# Groupies in multitype random graphs

## Abstract

A groupie in a graph is a vertex whose degree is not less than the average degree of its neighbors. Under some mild conditions, we show that the proportion of groupies is very close to 1/2 in multitype random graphs (such as stochastic block models), which include Erdős-Rényi random graphs, random bipartite, and multipartite graphs as special examples. Numerical examples are provided to illustrate the theoretical results.

## Background

A vertex in a graph G is said to be a groupie if its degree is not less than the average degree of its neighbors.

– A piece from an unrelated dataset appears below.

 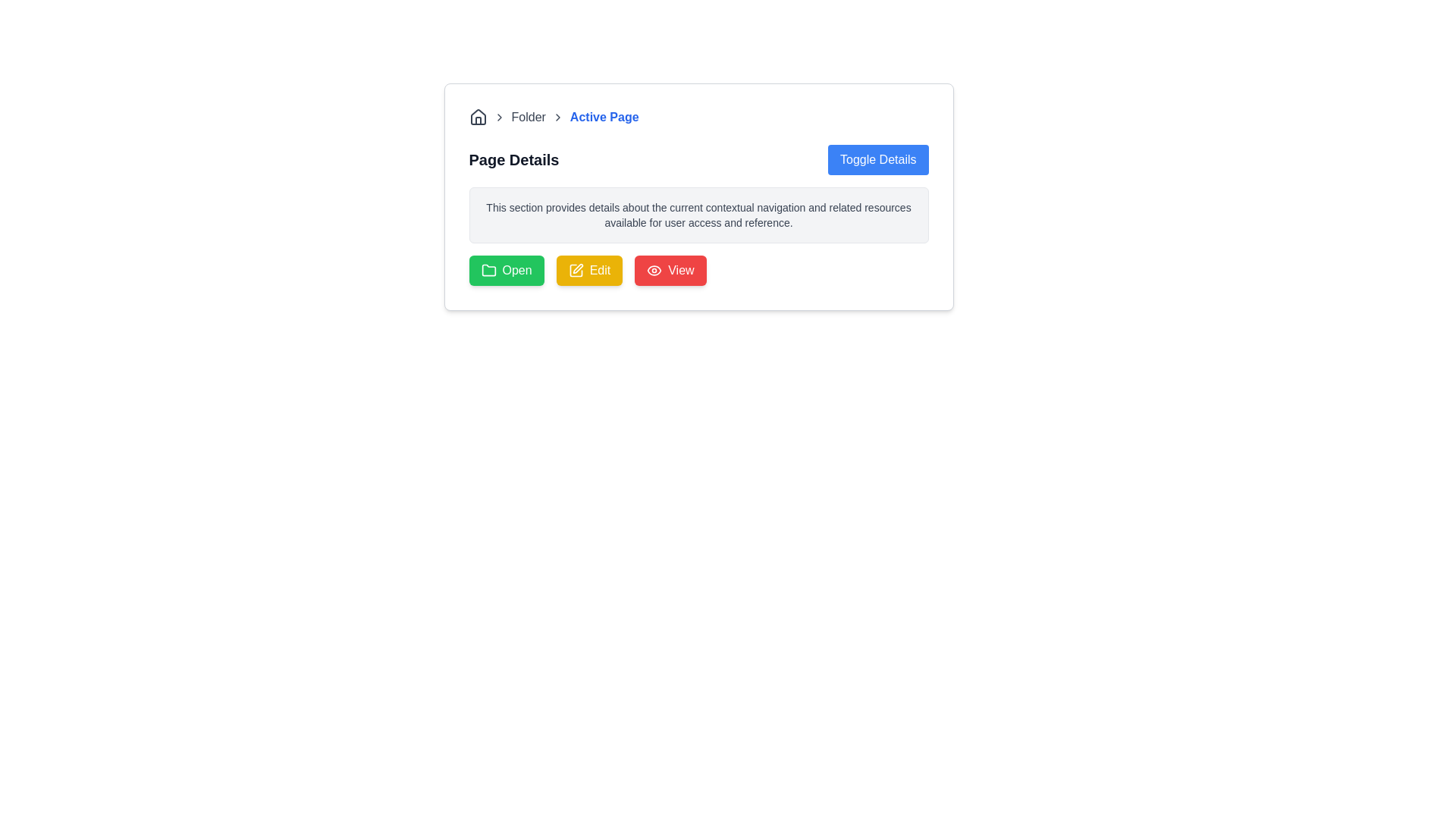 What do you see at coordinates (698, 215) in the screenshot?
I see `the text block that provides descriptive information about contextual navigation and resources, which is located below the 'Page Details' heading and 'Toggle Details' button, and is centrally aligned above the buttons ('Open', 'Edit', 'View')` at bounding box center [698, 215].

Various properties of groupies have been investigated in deterministic graph theory (Ajtai et al. 1980; Bertram et al. 1994; Ho 2007; Mackey 1996; Poljak et al. 1995). For example, it was proved in Mackey (1996) that there are at least two groupies in any simple graphs with at least two vertices. Groupies were even found to be related to Ramsey numbers (Ajtai et al. 1980). More recently, Fernandez de la Vega and Tuza (2009) showed that, in Erdős-Rényi random graphs G(np), the proportion of vertices that are groupies is almost always very near to 1/2 as $$n\rightarrow \infty$$. Later the author Shang (2010) obtained a result of similar flavor in random bipartite graphs $$G(n_1,n_2,p)$$. It was shown that the proportion of groupies in each partite set is almost always very close to 1/2 if $$G(n_1,n_2,p)$$ is balanced, namely, $$n_1=n_2$$.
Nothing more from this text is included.